[Stored data]
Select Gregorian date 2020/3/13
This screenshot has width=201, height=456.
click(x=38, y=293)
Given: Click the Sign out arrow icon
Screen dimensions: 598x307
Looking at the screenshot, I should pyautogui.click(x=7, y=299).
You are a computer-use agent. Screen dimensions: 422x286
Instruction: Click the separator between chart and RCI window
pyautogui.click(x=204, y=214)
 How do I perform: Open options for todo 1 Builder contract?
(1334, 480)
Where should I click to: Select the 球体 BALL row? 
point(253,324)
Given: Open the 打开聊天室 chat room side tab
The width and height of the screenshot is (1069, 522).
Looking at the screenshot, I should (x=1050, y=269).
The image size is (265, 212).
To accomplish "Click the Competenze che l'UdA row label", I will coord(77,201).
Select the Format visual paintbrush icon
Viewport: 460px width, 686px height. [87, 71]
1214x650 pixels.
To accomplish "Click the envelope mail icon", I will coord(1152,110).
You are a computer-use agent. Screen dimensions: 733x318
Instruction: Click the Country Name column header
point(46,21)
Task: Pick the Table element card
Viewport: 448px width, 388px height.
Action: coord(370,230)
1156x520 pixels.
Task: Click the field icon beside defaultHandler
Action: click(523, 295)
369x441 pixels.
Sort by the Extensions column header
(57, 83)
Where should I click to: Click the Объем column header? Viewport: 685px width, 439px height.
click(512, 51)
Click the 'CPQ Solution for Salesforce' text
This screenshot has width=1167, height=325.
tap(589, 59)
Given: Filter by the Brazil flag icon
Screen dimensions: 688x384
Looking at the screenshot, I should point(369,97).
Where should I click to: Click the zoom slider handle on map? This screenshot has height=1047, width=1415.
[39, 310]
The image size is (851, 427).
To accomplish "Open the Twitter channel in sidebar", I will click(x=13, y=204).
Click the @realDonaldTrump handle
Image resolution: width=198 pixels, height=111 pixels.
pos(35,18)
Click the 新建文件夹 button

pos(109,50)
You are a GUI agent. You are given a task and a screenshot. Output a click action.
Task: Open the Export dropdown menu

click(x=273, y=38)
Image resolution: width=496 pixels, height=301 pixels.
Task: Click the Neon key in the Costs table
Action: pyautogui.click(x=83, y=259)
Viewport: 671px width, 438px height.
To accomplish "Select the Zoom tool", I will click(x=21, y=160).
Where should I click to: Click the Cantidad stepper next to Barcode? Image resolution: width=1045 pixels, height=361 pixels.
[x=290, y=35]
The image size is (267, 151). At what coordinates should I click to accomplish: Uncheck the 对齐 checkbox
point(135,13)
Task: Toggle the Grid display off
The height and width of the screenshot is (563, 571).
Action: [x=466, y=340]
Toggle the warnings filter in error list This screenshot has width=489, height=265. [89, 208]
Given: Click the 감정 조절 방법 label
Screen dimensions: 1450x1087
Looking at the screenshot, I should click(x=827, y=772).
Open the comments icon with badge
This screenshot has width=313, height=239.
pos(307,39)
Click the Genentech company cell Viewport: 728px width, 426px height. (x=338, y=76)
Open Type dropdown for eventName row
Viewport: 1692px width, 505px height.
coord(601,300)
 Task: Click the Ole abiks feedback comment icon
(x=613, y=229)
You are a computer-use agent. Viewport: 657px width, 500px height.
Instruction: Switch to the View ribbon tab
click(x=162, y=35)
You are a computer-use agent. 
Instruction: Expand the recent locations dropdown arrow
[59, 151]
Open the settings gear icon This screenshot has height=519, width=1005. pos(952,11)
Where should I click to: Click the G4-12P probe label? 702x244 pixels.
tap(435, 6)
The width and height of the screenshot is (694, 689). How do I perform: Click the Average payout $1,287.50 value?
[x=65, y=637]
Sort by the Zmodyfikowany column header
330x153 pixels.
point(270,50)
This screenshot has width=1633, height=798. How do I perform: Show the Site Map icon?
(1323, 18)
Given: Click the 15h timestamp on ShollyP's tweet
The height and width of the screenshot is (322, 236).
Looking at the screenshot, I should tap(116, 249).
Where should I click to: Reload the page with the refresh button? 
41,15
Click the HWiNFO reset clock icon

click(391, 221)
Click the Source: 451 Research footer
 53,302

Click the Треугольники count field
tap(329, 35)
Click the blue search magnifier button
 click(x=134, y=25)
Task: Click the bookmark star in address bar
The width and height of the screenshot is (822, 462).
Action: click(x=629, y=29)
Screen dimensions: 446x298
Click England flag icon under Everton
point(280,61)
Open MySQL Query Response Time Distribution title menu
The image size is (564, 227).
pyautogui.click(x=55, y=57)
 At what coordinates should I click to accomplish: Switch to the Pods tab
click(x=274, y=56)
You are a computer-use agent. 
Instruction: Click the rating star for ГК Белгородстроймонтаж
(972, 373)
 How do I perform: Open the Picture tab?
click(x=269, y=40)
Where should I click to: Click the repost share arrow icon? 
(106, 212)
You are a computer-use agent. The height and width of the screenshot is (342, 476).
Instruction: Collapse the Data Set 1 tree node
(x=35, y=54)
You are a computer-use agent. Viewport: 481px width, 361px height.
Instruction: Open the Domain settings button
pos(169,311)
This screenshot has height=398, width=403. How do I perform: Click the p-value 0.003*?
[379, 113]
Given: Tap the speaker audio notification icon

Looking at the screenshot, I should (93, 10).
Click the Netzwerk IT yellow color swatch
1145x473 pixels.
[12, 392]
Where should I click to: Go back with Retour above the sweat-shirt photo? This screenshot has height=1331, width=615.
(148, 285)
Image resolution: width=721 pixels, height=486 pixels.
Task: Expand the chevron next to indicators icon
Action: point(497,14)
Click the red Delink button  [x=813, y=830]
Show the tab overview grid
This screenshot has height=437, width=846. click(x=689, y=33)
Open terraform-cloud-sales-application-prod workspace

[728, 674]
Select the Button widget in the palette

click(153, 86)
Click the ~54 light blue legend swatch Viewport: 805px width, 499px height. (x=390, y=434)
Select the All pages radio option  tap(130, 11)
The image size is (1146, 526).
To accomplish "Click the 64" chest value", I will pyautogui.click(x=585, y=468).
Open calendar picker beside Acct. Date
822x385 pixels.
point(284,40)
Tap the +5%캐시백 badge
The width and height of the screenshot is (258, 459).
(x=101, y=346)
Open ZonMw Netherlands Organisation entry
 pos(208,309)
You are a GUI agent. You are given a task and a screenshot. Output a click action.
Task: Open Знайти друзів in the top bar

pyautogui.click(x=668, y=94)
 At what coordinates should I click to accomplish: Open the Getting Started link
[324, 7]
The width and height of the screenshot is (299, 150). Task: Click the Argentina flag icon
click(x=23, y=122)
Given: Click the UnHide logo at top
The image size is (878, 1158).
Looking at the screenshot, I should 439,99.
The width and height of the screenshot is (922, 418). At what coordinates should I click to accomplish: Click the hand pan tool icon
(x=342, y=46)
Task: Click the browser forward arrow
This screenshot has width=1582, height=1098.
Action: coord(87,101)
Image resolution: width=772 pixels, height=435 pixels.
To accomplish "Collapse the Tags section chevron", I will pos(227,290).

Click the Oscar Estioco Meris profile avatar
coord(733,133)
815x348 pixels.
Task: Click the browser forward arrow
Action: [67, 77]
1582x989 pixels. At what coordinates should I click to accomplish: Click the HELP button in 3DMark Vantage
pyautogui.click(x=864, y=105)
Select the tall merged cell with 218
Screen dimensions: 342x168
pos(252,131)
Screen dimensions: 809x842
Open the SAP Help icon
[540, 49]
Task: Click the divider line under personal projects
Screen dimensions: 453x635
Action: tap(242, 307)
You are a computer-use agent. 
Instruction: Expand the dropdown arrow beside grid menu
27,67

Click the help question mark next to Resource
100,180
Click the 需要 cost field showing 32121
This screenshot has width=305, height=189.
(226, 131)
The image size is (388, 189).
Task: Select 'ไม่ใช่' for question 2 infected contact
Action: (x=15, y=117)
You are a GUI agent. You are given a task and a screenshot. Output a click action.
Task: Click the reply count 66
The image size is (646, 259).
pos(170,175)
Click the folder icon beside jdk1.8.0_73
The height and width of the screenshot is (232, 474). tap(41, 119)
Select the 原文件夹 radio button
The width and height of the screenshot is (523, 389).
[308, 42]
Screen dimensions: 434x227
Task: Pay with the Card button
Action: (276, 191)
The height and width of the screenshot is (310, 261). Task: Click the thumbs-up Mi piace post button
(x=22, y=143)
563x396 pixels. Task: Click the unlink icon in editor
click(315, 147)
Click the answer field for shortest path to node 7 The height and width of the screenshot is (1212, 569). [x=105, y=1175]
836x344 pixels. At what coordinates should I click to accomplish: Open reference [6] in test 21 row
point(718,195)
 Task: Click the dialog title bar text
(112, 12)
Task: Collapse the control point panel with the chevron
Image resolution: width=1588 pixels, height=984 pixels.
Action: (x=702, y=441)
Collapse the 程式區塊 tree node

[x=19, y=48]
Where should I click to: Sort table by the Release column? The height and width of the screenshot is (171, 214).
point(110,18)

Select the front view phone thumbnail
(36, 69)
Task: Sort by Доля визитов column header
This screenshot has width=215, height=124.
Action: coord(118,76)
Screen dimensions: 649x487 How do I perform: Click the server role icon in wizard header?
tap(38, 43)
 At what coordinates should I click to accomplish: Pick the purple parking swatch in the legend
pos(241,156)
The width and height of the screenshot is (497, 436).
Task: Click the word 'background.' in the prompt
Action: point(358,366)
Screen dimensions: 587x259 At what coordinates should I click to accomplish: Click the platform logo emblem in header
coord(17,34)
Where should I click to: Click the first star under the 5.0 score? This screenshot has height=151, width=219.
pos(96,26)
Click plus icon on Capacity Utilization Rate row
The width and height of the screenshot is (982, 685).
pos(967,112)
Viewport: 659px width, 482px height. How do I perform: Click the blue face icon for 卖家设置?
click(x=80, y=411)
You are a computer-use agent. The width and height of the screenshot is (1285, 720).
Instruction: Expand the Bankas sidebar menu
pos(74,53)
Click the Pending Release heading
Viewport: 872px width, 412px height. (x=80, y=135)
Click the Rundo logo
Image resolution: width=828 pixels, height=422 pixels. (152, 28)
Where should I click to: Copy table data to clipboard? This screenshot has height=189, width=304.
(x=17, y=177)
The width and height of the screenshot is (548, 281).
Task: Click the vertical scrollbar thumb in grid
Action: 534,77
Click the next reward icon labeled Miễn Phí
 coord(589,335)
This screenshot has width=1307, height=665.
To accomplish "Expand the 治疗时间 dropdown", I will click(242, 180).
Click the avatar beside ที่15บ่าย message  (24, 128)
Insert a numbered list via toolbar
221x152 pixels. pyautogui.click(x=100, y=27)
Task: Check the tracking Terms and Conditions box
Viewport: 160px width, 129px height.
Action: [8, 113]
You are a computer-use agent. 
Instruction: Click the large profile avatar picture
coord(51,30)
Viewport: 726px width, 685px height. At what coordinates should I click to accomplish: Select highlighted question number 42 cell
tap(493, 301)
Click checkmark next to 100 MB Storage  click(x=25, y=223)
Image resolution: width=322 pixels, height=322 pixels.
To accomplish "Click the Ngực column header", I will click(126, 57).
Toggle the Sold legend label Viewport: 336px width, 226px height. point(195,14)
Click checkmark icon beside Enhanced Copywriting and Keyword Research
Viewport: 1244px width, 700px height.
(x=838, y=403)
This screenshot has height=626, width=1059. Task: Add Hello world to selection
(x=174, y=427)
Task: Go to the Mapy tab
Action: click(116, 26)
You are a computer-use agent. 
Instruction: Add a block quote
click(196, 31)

## TASK DIRECTIONS
All lines from the start of the entries through the line where "The image size is (265, 212)." sits should be duplicated exactly, with nothing else in the output.

## SOLUTION TO THE EXERCISE
Select Gregorian date 2020/3/13
This screenshot has width=201, height=456.
click(x=38, y=293)
Given: Click the Sign out arrow icon
Screen dimensions: 598x307
Looking at the screenshot, I should pyautogui.click(x=7, y=299).
You are a computer-use agent. Screen dimensions: 422x286
Instruction: Click the separator between chart and RCI window
pyautogui.click(x=204, y=214)
 How do I perform: Open options for todo 1 Builder contract?
(1334, 480)
Where should I click to: Select the 球体 BALL row? 
point(253,324)
Given: Open the 打开聊天室 chat room side tab
The width and height of the screenshot is (1069, 522).
Looking at the screenshot, I should (x=1050, y=269).
The image size is (265, 212).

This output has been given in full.